■ Selected passage ■
○ ○ ○ ○ ○ ○ ○

As impressive as that work was, the project would continue to be stuck with a non-free license until we finished the job. After years of outreach, mentorship, and painfully rare developments, continuing along this path seemed unwise. I started to reconsider my decision to abstain from the rewrite.
Getting my hands dirty
For all my reluctance to participate directly, a famous event in the free software movement offered some inspiration.
[Richard Stallman] read Symbolics’ source code changes to find minor bugs they had fixed, and fixed each of them differently. […] When Symbolics excluded its source changes from redistribution, as a means to defeat its rival [LMI], Stallman determined to thwart Symbolics’ goal. By holing up in his MIT offices and writing equivalents for each new software feature and fix, he gave users of the MIT system, including LMI customers, access to the same features as Symbolics users.
Stallman’s situation seemed roughly analogous. Actually, the risk he faced seemed even greater. He wasn’t defying some ludicrous contract term; he was up against a private enterprise with a vested interest in maintaining authority. If Stallman could rewrite and redistribute Symbolic’s source code, then why couldn’t I do the same with JSHint’s?
This line of reasoning was only so convincing, though. The term “minor bug” is pretty vague, though it wasn’t clear if the distinction even mattered. More importantly, the Symbolics showdown took place over 30 years ago. Legal frameworks surrounding source code have matured quite a bit since then.
Rather than risking the legitimacy of the effort on a scrap of technological folklore, I decided to get advice from an authority. I reached out to the Harvard Law School Cyberlaw Clinic in the hopes that they could provide some pro-bono education. And guess what? They could!

○ ○ ○ ○ ○ ○ ○

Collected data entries

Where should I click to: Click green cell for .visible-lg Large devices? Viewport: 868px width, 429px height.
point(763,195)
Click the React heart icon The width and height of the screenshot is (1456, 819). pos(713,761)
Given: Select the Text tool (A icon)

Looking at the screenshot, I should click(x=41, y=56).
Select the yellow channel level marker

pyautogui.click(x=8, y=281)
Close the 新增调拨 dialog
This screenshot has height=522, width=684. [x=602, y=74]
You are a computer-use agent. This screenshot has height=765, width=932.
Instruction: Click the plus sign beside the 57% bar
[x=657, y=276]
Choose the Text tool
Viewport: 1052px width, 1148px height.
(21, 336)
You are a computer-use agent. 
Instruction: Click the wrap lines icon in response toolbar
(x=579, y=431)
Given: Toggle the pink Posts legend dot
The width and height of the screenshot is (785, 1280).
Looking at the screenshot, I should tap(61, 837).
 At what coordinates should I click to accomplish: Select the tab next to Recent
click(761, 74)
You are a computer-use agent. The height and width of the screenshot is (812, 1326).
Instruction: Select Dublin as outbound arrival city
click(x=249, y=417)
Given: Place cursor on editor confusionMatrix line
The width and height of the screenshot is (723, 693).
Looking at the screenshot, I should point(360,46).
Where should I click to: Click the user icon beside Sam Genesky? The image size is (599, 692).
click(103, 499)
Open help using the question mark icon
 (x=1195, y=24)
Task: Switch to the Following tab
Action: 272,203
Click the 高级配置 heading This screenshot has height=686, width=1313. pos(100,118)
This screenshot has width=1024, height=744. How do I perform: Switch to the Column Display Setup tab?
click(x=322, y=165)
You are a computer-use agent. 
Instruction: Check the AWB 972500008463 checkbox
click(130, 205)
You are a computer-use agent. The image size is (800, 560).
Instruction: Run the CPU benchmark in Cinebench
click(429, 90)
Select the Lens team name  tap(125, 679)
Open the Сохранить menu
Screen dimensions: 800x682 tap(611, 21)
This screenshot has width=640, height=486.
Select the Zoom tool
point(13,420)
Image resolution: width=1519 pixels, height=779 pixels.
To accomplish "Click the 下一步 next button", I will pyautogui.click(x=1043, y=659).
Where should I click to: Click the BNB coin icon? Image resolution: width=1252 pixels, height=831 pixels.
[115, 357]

○ ○ ○ ○ ○ ○ ○

■ Task list ■
[1] In the passage about rewriting JSHint, which organization did the writer contact for legal advice?
[2] Continue the account of the JSHint rewrite, picking up after its last sentence.

■ Replies ■
[1] The Harvard Law School Cyberlaw Clinic.

[2]
Russell Hoover, a student working under Kendra Albert, studied the particulars of this situation and relevant case law. They explained the alternatives available and offered some thoughts on the risks of each. After weighing the options in this careful research, I decided to do some of the rewriting myself.
The challenge was deeply satisfying and prompted a lot of feelings. There was the feeling of solidarity with respected contributors. The feeling of agency over a problem that you’d long considered out of your control. The feeling of relief from improving a system you’ve been involved with for years. Even the feeling of defiance from working with the cards stacked against you.
Fellow maintainers Rick Waldron and Caitlin Potter provided characteristically thorough peer review. This time, in addition to verifying correctness, they also made sure that my work was substantially different than the code it replaced.
I rewrote two patches in total. This left just two more–patches so tiny that I couldn’t find a way to rewrite them in a substantially different way. For these, I reused the “clean room” approach, asking former coworkers Matt Surabian and Tyler Kellen for the quick favor of a rewrite. They each completed their task in a matter of days.
And then, the rewrite was done.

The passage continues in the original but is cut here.